/---
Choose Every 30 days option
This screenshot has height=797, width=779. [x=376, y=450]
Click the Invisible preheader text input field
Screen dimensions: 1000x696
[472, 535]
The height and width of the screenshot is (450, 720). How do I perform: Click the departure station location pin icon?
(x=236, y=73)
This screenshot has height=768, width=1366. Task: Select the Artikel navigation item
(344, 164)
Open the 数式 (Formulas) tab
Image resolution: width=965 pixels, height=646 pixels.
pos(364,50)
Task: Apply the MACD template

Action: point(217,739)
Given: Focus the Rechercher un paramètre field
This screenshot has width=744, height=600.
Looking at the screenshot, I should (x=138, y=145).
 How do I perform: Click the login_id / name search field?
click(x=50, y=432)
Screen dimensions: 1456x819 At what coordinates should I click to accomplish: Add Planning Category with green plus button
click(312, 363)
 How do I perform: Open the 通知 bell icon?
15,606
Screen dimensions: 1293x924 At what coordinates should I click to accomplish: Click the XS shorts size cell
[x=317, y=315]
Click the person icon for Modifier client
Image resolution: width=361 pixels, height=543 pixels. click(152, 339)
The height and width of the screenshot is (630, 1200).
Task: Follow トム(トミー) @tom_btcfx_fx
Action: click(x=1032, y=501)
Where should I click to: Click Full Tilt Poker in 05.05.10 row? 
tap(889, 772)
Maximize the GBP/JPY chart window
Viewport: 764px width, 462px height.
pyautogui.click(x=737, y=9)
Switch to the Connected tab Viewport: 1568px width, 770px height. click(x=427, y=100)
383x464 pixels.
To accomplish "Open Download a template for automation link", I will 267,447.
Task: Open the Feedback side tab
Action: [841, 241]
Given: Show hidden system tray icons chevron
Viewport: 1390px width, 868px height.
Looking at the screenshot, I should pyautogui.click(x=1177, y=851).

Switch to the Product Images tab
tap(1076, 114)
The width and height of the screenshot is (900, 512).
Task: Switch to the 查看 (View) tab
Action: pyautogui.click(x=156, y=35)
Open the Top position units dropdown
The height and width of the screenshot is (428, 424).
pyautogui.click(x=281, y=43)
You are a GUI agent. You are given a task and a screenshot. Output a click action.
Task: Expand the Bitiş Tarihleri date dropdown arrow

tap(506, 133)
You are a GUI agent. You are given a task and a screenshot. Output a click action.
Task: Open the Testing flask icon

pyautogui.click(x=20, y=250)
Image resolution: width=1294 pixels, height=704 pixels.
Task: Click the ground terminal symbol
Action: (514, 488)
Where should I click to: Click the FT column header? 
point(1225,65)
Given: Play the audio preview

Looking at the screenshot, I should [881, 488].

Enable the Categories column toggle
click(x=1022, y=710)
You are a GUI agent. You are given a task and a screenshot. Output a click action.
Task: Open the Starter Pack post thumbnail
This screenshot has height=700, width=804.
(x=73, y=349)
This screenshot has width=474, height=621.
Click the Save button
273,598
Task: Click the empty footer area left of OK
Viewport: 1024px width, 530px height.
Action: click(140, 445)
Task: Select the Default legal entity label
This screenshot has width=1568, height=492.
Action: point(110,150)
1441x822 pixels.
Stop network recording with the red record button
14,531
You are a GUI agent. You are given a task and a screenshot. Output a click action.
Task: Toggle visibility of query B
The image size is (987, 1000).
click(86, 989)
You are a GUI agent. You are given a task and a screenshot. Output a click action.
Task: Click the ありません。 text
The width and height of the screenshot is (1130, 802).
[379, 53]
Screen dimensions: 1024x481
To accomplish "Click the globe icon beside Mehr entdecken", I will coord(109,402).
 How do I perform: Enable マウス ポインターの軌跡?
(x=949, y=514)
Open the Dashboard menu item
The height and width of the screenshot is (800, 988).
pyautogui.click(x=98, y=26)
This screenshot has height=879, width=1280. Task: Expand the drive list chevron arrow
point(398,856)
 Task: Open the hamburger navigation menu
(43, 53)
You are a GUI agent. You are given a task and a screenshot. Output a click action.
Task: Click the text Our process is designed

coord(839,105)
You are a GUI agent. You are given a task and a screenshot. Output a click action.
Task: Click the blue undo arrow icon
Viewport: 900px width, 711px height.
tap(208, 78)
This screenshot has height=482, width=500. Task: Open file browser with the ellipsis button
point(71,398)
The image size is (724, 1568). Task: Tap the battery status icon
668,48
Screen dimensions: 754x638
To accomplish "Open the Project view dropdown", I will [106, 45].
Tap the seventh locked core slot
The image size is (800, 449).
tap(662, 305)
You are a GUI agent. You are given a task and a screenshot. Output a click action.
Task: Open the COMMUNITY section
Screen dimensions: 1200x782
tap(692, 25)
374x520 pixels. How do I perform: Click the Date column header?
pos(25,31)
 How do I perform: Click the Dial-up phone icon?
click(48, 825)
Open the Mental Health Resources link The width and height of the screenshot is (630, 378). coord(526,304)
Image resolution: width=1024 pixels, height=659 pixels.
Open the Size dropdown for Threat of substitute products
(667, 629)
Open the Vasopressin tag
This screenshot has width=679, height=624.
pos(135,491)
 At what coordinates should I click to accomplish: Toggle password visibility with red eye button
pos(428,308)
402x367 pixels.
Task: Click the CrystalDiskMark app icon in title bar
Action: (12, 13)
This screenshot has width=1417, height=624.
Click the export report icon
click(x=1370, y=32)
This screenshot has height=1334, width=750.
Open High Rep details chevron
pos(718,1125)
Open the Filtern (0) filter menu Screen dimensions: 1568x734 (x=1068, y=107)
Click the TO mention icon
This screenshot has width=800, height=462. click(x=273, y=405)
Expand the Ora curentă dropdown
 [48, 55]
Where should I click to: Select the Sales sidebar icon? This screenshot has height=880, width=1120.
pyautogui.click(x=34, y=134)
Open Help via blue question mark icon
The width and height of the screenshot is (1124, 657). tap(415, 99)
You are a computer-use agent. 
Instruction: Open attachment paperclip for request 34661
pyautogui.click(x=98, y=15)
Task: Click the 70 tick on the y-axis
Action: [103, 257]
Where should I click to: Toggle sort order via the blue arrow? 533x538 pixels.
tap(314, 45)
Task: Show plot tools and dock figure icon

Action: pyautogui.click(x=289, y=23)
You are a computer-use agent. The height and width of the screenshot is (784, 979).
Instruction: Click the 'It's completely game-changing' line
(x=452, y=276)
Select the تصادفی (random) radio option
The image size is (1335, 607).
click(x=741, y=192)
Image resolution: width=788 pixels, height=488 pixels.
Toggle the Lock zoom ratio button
\---
▸ **YOUR ASSIGNMENT**: Exactly and without omission, set down every entry.

▸ **COMPLETED EXERCISE**:
Choose Every 30 days option
This screenshot has height=797, width=779. [x=376, y=450]
Click the Invisible preheader text input field
Screen dimensions: 1000x696
[472, 535]
The height and width of the screenshot is (450, 720). How do I perform: Click the departure station location pin icon?
(x=236, y=73)
This screenshot has height=768, width=1366. Task: Select the Artikel navigation item
(344, 164)
Open the 数式 (Formulas) tab
Image resolution: width=965 pixels, height=646 pixels.
pos(364,50)
Task: Apply the MACD template

Action: point(217,739)
Given: Focus the Rechercher un paramètre field
This screenshot has width=744, height=600.
Looking at the screenshot, I should (x=138, y=145).
 How do I perform: Click the login_id / name search field?
click(x=50, y=432)
Screen dimensions: 1456x819 At what coordinates should I click to accomplish: Add Planning Category with green plus button
click(312, 363)
 How do I perform: Open the 通知 bell icon?
15,606
Screen dimensions: 1293x924 At what coordinates should I click to accomplish: Click the XS shorts size cell
[x=317, y=315]
Click the person icon for Modifier client
Image resolution: width=361 pixels, height=543 pixels. click(152, 339)
The height and width of the screenshot is (630, 1200).
Task: Follow トム(トミー) @tom_btcfx_fx
Action: click(x=1032, y=501)
Where should I click to: Click Full Tilt Poker in 05.05.10 row? 
tap(889, 772)
Maximize the GBP/JPY chart window
Viewport: 764px width, 462px height.
pyautogui.click(x=737, y=9)
Switch to the Connected tab Viewport: 1568px width, 770px height. click(x=427, y=100)
383x464 pixels.
To accomplish "Open Download a template for automation link", I will 267,447.
Task: Open the Feedback side tab
Action: [841, 241]
Given: Show hidden system tray icons chevron
Viewport: 1390px width, 868px height.
Looking at the screenshot, I should pyautogui.click(x=1177, y=851).

Switch to the Product Images tab
tap(1076, 114)
The width and height of the screenshot is (900, 512).
Task: Switch to the 查看 (View) tab
Action: pyautogui.click(x=156, y=35)
Open the Top position units dropdown
The height and width of the screenshot is (428, 424).
pyautogui.click(x=281, y=43)
You are a GUI agent. You are given a task and a screenshot. Output a click action.
Task: Expand the Bitiş Tarihleri date dropdown arrow

tap(506, 133)
You are a GUI agent. You are given a task and a screenshot. Output a click action.
Task: Open the Testing flask icon

pyautogui.click(x=20, y=250)
Image resolution: width=1294 pixels, height=704 pixels.
Task: Click the ground terminal symbol
Action: (514, 488)
Where should I click to: Click the FT column header? 
point(1225,65)
Given: Play the audio preview

Looking at the screenshot, I should [881, 488].

Enable the Categories column toggle
click(x=1022, y=710)
You are a GUI agent. You are given a task and a screenshot. Output a click action.
Task: Open the Starter Pack post thumbnail
This screenshot has height=700, width=804.
(x=73, y=349)
This screenshot has width=474, height=621.
Click the Save button
273,598
Task: Click the empty footer area left of OK
Viewport: 1024px width, 530px height.
Action: click(140, 445)
Task: Select the Default legal entity label
This screenshot has width=1568, height=492.
Action: point(110,150)
1441x822 pixels.
Stop network recording with the red record button
14,531
You are a GUI agent. You are given a task and a screenshot. Output a click action.
Task: Toggle visibility of query B
The image size is (987, 1000).
click(86, 989)
You are a GUI agent. You are given a task and a screenshot. Output a click action.
Task: Click the ありません。 text
The width and height of the screenshot is (1130, 802).
[379, 53]
Screen dimensions: 1024x481
To accomplish "Click the globe icon beside Mehr entdecken", I will coord(109,402).
 How do I perform: Enable マウス ポインターの軌跡?
(x=949, y=514)
Open the Dashboard menu item
The height and width of the screenshot is (800, 988).
pyautogui.click(x=98, y=26)
This screenshot has height=879, width=1280. Task: Expand the drive list chevron arrow
point(398,856)
 Task: Open the hamburger navigation menu
(43, 53)
You are a GUI agent. You are given a task and a screenshot. Output a click action.
Task: Click the text Our process is designed

coord(839,105)
You are a GUI agent. You are given a task and a screenshot. Output a click action.
Task: Click the blue undo arrow icon
Viewport: 900px width, 711px height.
tap(208, 78)
This screenshot has height=482, width=500. Task: Open file browser with the ellipsis button
point(71,398)
The image size is (724, 1568). Task: Tap the battery status icon
668,48
Screen dimensions: 754x638
To accomplish "Open the Project view dropdown", I will [106, 45].
Tap the seventh locked core slot
The image size is (800, 449).
tap(662, 305)
You are a GUI agent. You are given a task and a screenshot. Output a click action.
Task: Open the COMMUNITY section
Screen dimensions: 1200x782
tap(692, 25)
374x520 pixels. How do I perform: Click the Date column header?
pos(25,31)
 How do I perform: Click the Dial-up phone icon?
click(48, 825)
Open the Mental Health Resources link The width and height of the screenshot is (630, 378). coord(526,304)
Image resolution: width=1024 pixels, height=659 pixels.
Open the Size dropdown for Threat of substitute products
(667, 629)
Open the Vasopressin tag
This screenshot has width=679, height=624.
pos(135,491)
 At what coordinates should I click to accomplish: Toggle password visibility with red eye button
pos(428,308)
402x367 pixels.
Task: Click the CrystalDiskMark app icon in title bar
Action: (12, 13)
This screenshot has width=1417, height=624.
Click the export report icon
click(x=1370, y=32)
This screenshot has height=1334, width=750.
Open High Rep details chevron
pos(718,1125)
Open the Filtern (0) filter menu Screen dimensions: 1568x734 (x=1068, y=107)
Click the TO mention icon
This screenshot has width=800, height=462. click(x=273, y=405)
Expand the Ora curentă dropdown
 [48, 55]
Where should I click to: Select the Sales sidebar icon? This screenshot has height=880, width=1120.
pyautogui.click(x=34, y=134)
Open Help via blue question mark icon
The width and height of the screenshot is (1124, 657). tap(415, 99)
You are a computer-use agent. 
Instruction: Open attachment paperclip for request 34661
pyautogui.click(x=98, y=15)
Task: Click the 70 tick on the y-axis
Action: [103, 257]
Where should I click to: Toggle sort order via the blue arrow? 533x538 pixels.
tap(314, 45)
Task: Show plot tools and dock figure icon

Action: pyautogui.click(x=289, y=23)
You are a computer-use agent. The height and width of the screenshot is (784, 979).
Instruction: Click the 'It's completely game-changing' line
(x=452, y=276)
Select the تصادفی (random) radio option
The image size is (1335, 607).
click(x=741, y=192)
Image resolution: width=788 pixels, height=488 pixels.
Toggle the Lock zoom ratio button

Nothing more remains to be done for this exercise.